> _EXCERPT TO READ_
The Château Saint-Jeannet is a notable French château located in the Côte d'Azur, about 10 km northwest of the city of Nice.

==Nomenclature==
Prior to major renovations completed in 2009, it was known as the Château de la Gaude, because it is situated in the village of La Gaude, just south of Saint-Jeannet proper.

The name was changed in collaboration with the local mayoral authority. This was done in order to provide an association with the more well-known historical village of Saint-Jeannet, which overlooks it, as well as to disambiguate it from the Chateau de la Gaude located in Aix-en-Provence.

==History==
Tradition holds that the site was used as a Templar fortress as early the 9th and 10th centuries.
However, the earliest known construction on the château hill can only be dated to the 11th century.
Written records of a château on the site date to the 13th century. Since that time, it has been effectively destroyed and rebuilt several times.

The most recent reconstruction, completed in 2009, recovered evidence of the design of that earliest fort, and has attempted to echo it in the placement of the road, outer walls, and observatory tower. It also made the building liveable and able to generate an income as a wedding and events venue. This income has permitted the site to be maintained into the present day, and broken the cycle of ruin and restoration.

A book has been printed on the subject of the château's extensive history which goes into much greater detail of its medieval significance as a defensive fortress against Italian incursion into the principality of Nice.

> _SOURCE DATA_
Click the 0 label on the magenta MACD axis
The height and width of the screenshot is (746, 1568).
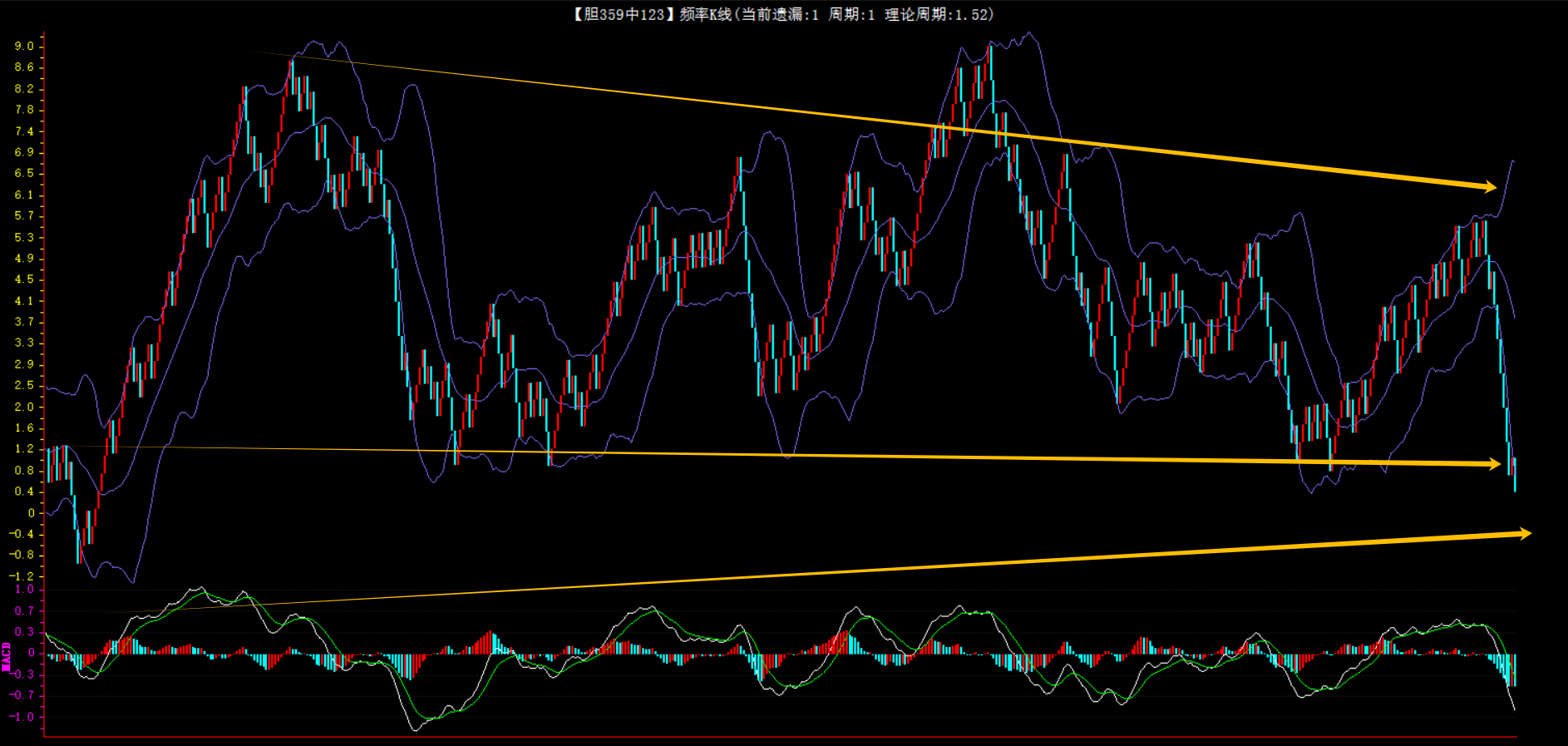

> _WORK ORDER_
Extract, unchanged, the portion of the passage about the Château Saint-Jeannet that opens with the words containing "The Château Saint-Jeannet" and closes with "located in Aix-en-Provence.". Draw only on the passage about the Château Saint-Jeannet, and disregard the material.

> _RESULT OF THIS TASK_
The Château Saint-Jeannet is a notable French château located in the Côte d'Azur, about 10 km northwest of the city of Nice.

==Nomenclature==
Prior to major renovations completed in 2009, it was known as the Château de la Gaude, because it is situated in the village of La Gaude, just south of Saint-Jeannet proper.

The name was changed in collaboration with the local mayoral authority. This was done in order to provide an association with the more well-known historical village of Saint-Jeannet, which overlooks it, as well as to disambiguate it from the Chateau de la Gaude located in Aix-en-Provence.